■ REQUIRED WORK:
Among the lines of the records, please find those that contain the word "radio" and copy them.
BEGIN
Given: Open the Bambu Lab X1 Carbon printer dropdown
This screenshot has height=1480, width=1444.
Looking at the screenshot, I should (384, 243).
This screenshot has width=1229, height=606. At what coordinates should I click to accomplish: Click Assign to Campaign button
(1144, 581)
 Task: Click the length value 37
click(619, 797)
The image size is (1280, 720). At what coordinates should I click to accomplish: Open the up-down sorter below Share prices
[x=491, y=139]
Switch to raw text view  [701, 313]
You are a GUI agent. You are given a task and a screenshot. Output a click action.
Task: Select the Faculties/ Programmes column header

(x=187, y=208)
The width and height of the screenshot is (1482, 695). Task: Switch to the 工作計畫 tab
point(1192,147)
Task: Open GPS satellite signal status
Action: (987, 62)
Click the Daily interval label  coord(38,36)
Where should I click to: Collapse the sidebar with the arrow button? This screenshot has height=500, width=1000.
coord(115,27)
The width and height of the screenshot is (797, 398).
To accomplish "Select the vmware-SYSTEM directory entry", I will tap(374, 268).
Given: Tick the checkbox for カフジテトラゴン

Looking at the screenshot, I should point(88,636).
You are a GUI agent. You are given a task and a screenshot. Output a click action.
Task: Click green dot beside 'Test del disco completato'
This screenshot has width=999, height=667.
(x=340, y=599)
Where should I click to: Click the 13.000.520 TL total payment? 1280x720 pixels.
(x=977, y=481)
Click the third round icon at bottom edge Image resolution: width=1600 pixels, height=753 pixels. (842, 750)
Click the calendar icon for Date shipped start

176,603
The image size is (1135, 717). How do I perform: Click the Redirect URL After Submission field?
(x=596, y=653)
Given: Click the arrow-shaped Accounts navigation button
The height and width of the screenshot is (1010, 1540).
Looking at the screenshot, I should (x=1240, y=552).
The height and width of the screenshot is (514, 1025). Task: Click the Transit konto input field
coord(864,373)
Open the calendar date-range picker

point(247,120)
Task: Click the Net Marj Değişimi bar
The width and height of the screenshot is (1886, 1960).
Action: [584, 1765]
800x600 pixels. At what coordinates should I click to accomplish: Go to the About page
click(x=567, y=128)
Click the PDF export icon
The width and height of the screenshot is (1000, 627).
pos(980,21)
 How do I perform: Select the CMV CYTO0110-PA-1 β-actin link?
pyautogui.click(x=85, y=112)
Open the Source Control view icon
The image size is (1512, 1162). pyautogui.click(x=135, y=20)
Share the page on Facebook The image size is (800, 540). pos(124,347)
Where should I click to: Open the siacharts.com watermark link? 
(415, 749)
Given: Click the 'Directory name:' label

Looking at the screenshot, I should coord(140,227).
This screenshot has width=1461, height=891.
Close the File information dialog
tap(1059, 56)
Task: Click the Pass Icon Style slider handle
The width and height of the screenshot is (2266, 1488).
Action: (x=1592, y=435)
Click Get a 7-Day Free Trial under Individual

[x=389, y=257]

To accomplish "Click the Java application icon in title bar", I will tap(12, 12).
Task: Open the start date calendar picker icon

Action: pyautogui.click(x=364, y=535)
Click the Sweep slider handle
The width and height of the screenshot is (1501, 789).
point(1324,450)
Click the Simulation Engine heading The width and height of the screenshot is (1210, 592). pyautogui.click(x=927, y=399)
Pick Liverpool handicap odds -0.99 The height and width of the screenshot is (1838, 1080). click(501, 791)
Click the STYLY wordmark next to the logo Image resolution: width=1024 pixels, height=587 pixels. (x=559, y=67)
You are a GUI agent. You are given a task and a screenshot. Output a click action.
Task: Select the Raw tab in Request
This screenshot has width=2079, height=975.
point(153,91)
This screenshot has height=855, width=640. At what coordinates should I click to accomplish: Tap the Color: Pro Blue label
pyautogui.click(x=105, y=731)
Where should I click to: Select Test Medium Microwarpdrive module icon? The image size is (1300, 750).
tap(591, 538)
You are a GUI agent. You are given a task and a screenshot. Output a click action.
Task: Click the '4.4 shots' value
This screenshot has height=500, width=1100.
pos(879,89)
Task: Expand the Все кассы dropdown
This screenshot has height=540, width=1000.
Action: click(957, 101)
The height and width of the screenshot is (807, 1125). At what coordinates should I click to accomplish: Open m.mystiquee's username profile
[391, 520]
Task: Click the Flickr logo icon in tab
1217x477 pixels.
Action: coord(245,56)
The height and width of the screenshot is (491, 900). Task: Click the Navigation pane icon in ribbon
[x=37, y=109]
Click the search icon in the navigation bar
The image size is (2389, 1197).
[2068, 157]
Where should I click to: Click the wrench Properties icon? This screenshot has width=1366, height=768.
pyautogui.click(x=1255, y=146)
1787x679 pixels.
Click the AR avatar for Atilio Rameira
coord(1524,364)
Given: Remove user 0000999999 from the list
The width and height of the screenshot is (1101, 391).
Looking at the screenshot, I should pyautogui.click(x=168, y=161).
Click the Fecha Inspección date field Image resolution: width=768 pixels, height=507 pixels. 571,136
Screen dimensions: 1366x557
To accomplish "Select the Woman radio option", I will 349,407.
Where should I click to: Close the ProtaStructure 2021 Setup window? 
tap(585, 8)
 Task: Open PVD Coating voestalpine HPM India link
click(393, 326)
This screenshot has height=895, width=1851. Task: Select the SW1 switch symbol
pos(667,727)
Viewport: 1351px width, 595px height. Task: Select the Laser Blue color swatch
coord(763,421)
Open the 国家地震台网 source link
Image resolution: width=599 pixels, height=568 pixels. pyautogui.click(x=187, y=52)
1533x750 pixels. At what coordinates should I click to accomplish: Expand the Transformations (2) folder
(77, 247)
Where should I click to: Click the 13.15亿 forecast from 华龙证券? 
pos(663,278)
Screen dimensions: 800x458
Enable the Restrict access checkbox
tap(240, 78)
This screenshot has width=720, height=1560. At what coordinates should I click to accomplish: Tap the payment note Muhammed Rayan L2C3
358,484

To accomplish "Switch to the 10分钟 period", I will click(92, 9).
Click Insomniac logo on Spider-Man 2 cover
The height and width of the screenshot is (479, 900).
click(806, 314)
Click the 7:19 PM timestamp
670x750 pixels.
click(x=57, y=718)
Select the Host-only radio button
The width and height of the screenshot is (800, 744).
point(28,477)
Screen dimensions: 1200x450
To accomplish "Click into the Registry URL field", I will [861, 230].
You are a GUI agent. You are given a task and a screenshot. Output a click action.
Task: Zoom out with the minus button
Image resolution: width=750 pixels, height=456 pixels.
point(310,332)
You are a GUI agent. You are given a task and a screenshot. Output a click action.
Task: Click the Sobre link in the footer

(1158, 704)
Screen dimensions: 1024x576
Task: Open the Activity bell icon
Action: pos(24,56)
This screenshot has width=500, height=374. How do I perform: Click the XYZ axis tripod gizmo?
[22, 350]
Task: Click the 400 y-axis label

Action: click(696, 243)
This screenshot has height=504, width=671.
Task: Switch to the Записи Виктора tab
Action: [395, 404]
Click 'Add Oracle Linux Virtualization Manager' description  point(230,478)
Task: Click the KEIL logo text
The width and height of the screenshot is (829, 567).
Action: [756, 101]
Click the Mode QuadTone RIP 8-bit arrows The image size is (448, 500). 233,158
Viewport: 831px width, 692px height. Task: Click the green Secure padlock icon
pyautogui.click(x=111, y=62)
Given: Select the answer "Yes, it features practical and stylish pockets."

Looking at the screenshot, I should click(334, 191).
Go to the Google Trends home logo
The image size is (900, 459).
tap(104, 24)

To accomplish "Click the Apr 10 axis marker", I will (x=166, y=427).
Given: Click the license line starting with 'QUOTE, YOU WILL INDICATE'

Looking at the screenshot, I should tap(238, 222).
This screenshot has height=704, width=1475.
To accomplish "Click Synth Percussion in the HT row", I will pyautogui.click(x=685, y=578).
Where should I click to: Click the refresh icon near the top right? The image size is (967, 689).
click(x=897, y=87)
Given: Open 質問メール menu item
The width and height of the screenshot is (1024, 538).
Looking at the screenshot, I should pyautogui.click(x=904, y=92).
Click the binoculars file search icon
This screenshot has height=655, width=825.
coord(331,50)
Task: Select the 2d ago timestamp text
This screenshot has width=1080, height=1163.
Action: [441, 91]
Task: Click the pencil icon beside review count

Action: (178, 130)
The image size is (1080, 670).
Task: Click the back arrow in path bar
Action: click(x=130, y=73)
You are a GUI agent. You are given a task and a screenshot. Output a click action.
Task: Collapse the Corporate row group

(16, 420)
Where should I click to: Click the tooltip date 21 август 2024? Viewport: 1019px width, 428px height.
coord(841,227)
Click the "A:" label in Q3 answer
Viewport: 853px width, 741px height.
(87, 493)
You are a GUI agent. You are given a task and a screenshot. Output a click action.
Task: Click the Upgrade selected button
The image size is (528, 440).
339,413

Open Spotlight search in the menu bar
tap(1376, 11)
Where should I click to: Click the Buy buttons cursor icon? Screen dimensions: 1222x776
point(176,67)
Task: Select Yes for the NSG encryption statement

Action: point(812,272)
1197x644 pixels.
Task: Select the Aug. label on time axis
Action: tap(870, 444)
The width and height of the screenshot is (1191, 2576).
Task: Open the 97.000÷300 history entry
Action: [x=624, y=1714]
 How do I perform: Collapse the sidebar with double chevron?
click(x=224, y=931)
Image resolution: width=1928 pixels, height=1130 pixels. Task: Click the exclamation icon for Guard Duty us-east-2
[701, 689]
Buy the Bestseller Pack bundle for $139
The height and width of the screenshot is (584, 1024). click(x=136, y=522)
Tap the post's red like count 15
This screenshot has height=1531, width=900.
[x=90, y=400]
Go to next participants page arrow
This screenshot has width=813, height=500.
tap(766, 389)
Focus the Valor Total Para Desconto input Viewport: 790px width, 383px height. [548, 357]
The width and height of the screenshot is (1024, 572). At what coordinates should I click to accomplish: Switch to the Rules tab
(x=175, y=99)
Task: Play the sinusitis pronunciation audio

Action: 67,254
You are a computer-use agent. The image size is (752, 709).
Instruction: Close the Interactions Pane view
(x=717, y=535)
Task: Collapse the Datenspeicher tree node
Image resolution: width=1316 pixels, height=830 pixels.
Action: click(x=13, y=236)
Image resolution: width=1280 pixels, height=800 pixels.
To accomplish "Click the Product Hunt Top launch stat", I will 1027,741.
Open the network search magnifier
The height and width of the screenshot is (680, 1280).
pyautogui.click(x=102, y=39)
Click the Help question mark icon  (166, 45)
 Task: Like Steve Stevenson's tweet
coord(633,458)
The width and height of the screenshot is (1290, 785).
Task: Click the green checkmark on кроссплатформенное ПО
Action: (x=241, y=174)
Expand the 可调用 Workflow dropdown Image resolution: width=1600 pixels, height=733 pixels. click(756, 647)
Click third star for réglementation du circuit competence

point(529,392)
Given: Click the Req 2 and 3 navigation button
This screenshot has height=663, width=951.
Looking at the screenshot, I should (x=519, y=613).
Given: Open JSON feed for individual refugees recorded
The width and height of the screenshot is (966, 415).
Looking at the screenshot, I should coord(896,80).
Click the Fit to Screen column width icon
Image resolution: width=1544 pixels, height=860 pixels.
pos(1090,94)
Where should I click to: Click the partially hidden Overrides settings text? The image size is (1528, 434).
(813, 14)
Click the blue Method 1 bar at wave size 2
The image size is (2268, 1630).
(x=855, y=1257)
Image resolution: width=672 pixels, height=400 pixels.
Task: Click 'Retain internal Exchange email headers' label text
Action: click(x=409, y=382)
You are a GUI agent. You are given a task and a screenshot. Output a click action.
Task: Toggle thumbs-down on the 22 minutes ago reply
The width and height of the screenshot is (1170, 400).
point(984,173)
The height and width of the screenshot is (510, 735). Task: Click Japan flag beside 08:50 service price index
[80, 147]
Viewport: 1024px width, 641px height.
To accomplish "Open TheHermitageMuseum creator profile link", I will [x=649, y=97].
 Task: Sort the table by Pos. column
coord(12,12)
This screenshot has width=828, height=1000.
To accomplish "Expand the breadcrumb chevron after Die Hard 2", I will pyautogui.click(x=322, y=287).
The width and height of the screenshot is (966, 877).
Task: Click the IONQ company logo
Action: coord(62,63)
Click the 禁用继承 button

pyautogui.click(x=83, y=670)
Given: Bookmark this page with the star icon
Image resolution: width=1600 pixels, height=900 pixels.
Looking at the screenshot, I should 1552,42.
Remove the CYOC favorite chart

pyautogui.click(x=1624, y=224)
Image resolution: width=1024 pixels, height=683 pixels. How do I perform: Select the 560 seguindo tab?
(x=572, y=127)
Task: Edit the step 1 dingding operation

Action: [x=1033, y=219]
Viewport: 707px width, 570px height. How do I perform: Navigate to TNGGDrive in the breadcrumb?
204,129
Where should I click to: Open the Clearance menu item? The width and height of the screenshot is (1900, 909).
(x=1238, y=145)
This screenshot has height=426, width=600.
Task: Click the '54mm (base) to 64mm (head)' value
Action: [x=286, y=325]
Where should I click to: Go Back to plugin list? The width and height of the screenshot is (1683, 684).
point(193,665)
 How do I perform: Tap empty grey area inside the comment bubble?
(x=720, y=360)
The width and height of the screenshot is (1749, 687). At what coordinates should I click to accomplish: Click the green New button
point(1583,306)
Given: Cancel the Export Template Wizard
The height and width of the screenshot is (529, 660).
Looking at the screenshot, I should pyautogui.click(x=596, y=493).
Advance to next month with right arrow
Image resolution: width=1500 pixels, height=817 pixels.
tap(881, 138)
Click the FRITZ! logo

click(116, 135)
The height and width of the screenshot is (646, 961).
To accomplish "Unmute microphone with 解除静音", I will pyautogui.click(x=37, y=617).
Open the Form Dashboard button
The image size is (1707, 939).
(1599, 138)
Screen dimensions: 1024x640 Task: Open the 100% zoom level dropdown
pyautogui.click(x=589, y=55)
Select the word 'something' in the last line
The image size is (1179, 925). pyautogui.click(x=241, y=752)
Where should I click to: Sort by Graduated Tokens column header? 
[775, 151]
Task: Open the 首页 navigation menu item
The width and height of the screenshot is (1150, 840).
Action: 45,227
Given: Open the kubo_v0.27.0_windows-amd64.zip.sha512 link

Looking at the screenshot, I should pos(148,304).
END
■ EXPECTED ANSWER:
To accomplish "Select the Woman radio option", I will 349,407.
Select the Host-only radio button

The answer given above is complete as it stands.